A reverse mortgage is a mortgage ‘in reverse’. Under a standard ‘ forward’ mortgage the borrower obtains a loan to acquire a property and eventually attain one hundred per cent equity in that property. Under a reverse mortgage, the borrower releases the equity in the property as cash and uses it for a wide variety of purposes. There are no instalment repayments. Instead the loan (including interest and fees) is generally repaid when the borrower dies or vacates the property. Reverse mortgages are increasingly seen by governments as a legitimate component of retirement planning in the new neo-liberal ‘risk society’ in which seniors are expected to bear an increasing portion of their retirement expenses.

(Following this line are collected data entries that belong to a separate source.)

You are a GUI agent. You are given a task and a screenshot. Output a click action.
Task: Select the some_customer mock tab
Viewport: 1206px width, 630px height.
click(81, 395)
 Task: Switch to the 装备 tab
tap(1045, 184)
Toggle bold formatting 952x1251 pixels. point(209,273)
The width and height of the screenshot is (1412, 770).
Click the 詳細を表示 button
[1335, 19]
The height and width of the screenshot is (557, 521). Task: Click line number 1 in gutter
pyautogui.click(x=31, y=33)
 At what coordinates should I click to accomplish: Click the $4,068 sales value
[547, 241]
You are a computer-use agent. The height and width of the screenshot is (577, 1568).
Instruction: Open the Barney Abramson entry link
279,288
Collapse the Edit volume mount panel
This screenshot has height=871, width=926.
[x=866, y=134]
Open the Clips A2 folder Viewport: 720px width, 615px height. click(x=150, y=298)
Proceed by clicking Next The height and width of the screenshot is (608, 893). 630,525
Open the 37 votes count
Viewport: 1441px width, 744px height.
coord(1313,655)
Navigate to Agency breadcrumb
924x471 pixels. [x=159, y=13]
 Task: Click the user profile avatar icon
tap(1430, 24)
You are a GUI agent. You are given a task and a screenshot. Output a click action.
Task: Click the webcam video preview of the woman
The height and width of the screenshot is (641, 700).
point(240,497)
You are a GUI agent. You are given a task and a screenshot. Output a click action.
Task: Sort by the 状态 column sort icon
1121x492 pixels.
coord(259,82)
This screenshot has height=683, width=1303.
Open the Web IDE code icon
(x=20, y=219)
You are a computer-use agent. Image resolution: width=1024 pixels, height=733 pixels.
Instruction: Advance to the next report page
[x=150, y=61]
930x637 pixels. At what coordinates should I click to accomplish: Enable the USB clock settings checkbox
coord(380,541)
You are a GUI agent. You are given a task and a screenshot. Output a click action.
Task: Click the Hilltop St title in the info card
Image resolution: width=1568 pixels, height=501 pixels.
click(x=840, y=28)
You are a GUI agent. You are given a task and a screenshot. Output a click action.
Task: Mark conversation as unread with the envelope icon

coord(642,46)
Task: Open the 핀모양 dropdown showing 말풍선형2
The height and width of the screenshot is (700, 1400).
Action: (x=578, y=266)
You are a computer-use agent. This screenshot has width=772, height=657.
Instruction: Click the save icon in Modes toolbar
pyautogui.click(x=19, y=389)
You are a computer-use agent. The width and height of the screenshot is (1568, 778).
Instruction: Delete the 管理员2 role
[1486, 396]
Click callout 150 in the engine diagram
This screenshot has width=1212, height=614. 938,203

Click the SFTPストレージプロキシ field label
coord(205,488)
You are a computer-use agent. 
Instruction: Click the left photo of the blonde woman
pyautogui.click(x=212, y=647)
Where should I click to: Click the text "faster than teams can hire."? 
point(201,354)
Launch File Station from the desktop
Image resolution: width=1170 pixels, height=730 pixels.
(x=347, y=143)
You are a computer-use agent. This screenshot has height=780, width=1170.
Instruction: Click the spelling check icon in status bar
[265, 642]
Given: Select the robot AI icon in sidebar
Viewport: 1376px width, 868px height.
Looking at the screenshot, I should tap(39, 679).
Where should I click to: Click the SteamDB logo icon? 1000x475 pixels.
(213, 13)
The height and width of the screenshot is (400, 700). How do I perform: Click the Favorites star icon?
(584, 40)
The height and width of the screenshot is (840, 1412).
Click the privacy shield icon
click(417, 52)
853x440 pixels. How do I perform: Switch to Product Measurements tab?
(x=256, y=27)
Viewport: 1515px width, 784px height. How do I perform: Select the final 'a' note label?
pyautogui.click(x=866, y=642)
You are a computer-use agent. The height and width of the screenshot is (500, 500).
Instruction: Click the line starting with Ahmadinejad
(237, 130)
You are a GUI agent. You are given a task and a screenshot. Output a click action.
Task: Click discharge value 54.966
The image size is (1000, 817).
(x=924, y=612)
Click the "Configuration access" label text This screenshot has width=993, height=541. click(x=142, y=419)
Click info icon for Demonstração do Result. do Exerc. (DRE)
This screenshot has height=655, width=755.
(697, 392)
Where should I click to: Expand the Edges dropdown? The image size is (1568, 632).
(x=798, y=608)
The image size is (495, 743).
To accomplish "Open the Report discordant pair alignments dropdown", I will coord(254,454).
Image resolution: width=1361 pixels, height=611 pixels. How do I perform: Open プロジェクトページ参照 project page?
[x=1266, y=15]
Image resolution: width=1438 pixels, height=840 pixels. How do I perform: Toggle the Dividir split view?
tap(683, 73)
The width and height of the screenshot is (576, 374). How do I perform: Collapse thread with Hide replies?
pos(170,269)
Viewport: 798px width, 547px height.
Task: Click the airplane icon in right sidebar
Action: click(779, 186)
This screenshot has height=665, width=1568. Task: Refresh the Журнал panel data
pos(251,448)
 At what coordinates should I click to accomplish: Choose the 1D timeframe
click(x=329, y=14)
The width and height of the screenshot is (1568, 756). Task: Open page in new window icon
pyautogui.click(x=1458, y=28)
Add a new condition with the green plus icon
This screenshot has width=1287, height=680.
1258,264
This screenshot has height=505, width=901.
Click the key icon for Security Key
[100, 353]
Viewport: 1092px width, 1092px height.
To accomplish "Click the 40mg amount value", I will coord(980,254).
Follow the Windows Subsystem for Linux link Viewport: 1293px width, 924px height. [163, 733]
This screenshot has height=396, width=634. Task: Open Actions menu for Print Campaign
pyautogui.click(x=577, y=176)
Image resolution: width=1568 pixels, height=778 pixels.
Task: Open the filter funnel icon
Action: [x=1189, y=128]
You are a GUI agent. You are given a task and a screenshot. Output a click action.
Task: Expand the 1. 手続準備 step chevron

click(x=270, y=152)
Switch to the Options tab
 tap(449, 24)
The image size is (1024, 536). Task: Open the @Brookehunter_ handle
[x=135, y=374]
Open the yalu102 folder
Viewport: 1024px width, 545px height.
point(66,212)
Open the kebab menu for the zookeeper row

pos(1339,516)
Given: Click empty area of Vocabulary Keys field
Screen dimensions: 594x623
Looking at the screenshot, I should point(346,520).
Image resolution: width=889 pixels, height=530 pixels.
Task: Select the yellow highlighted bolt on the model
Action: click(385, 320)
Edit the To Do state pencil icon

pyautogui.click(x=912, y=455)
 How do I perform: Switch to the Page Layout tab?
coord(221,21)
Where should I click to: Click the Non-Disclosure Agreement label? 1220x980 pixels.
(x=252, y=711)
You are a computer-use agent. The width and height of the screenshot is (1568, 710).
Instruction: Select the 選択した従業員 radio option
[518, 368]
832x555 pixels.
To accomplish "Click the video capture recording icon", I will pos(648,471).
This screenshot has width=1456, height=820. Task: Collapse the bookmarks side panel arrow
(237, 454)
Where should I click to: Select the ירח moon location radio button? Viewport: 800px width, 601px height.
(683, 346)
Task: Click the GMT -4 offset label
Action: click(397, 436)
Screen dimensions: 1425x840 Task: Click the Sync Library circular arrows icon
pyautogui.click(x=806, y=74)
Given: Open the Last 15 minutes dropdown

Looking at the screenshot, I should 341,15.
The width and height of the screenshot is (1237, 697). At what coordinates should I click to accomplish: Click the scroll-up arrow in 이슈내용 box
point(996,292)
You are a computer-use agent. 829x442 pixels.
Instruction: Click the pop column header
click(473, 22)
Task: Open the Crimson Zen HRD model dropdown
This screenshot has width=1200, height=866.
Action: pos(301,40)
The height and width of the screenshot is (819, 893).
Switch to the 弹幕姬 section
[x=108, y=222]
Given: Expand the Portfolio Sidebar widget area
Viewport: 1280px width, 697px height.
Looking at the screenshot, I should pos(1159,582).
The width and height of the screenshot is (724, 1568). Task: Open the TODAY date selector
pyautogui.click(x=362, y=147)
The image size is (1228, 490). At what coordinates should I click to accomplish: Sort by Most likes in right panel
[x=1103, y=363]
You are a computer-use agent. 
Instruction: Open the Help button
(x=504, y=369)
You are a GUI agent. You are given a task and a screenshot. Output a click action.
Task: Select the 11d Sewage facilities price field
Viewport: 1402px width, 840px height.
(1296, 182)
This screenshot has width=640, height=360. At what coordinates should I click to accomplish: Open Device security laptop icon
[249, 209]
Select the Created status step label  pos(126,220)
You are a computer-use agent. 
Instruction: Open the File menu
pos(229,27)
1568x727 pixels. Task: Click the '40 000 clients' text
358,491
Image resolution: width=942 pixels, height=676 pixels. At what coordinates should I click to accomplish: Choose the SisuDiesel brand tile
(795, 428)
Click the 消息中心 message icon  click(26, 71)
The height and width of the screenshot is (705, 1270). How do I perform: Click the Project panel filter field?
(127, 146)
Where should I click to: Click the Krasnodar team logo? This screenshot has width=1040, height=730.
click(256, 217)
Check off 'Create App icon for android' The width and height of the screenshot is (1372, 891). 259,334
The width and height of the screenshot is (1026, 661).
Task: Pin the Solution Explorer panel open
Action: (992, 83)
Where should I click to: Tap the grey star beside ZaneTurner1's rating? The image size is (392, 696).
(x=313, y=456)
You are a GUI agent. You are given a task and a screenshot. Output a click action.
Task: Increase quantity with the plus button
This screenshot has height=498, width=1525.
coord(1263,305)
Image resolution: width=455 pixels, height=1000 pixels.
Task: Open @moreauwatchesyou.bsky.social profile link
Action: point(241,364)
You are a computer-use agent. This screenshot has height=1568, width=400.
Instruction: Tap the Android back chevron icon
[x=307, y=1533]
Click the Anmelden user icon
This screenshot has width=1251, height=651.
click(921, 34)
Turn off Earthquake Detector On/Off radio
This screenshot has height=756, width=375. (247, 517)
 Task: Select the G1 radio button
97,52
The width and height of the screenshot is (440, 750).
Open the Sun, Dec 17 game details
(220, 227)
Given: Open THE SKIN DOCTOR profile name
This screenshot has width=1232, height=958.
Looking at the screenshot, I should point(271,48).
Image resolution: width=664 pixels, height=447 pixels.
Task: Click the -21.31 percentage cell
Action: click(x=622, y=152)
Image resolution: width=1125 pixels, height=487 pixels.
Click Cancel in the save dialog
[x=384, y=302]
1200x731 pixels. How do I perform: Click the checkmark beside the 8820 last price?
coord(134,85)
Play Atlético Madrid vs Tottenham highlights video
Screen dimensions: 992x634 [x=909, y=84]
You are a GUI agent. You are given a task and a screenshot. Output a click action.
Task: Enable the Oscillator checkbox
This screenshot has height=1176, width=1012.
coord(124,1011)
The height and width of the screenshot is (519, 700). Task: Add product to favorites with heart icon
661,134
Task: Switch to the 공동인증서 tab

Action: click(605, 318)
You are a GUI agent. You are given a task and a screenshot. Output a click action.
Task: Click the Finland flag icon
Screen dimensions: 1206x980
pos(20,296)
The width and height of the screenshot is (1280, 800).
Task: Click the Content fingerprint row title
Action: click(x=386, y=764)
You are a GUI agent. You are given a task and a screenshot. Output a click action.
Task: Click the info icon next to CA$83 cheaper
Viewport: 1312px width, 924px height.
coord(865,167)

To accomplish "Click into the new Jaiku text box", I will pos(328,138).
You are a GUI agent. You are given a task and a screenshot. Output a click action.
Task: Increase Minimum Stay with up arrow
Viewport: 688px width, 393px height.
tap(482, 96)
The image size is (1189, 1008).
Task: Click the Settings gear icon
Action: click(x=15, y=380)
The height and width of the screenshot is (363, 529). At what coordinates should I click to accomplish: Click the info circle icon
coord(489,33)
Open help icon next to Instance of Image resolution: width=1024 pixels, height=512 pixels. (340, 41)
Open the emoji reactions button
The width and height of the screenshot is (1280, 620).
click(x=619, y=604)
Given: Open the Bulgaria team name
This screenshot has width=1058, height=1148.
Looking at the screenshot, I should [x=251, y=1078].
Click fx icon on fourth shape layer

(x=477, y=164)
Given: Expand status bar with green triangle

However, governments and their agencies are acutely aware that there are a number of legal and fi nancial problems associated with reverse mortgages. In the Consumer Credit Legislation Amendment (Enhancement) Act 2012 (Cth), the then Labor federal government tackled a number of these problems. It will be argued that such regulation was not incompatible with a neo-liberal perspective and that the regulation of reverse mortgages is still a work in progress.